Background Sperm selection from the population of processed spermatozoa cells after density gradient centrifugation (DGC) can assist embryologists in selecting high-quality sperm. Sperm selection of low-quality and chromatin-damaged spermatozoa is inevitable in severe teratozoospermia semen specimens. This study was conducted to evaluate whether sperm selection at ×400 magnification enables embryologists to select a population of spermatozoa with low DNA fragmentation and high sperm telomere length (STL) in semen samples with severe teratozoospermia. Methods A total of 23 infertile men characterized by severe teratozoospermia were selected. Sperm DNA fragmentation (SDF) and relative STL (r-STL) were evaluated at three stages: specimen collection, after DGC, and during the single selection of spermatozoa at ×400 magnification (single selection). The 23 patients were divided into two groups, including 14 with normal morphology ≤1% and nine with normal morphology of 2%. SDF and r-STL were compared between the two groups at three stages. Results The results of this study showed that although SDF decreased remarkably after DGC and single selection (F=64.327, P-value=0.000), the DNA fragmentation index obtained for each semen sample was more than the cutoff point of 18% based on the Halo sperm test. No statistically significant differences were observed in r-STL after DGC and single selection (F=1.978, P-value=0.163). Meanwhile, the pairwise comparison of r-STL showed that in the 2% normal morphology group, the mean relative telomere length was significantly higher in the selected spermatozoa compared to the semen specimen (P=0.014). This increase can be attributed to DGC and single selection by the embryologist. Also, there was no correlation between SDF and r-STL in the semen samples with severe teratozoospermia (r=0.01, P-value=0.964). Conclusions This study suggests that investing more time in sperm selection can decrease SDF, but r-STL of spermatozoa selected by the embryologist does not increase in severe teratozoospermia semen samples with morphology ≤1%.

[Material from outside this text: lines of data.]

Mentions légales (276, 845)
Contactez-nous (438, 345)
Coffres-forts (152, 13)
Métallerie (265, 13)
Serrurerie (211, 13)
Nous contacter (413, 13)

背景 在密度梯度离心(DGC)后从处理过的精子细胞群体中进行精子选择,有助于胚胎学家选择高质量的精子。在严重畸形精子症精液标本中,不可避免地会选择到低质量和染色质受损的精子。本研究旨在评估在×400倍放大倍数下进行精子选择是否能使胚胎学家在严重畸形精子症精液样本中选择出具有低DNA片段化和高精子端粒长度(STL)的精子群体。方法 共选择了23名以严重畸形精子症为特征的不育男性。在三个阶段评估精子DNA片段化(SDF)和相对STL(r-STL):样本采集时、DGC后以及在×400倍放大倍数下进行精子单次选择(单次选择)时。将23名患者分为两组,包括14名正常形态≤1%的患者和9名正常形态为2%的患者。在三个阶段比较两组之间的SDF和r-STL。结果 本研究结果表明,尽管DGC和单次选择后SDF显著降低(F = 64.327,P值 = 0.000),但根据Halo精子检测,每个精液样本获得的DNA片段化指数均超过了18%的临界值。DGC和单次选择后r-STL未观察到统计学上的显著差异(F = 1.978,P值 = 0.163)。同时,r-STL的两两比较显示,在正常形态为2%的组中,所选精子的平均相对端粒长度与精液标本相比显著更高(P = 0.014)。这种增加可归因于DGC和胚胎学家的单次选择。此外,在严重畸形精子症精液样本中,SDF与r-STL之间无相关性(r = 0.01,P值 = 0.964)。结论 本研究表明,在精子选择上投入更多时间可降低SDF,但在形态≤1%的严重畸形精子症精液样本中,胚胎学家选择的精子的r-STL并未增加。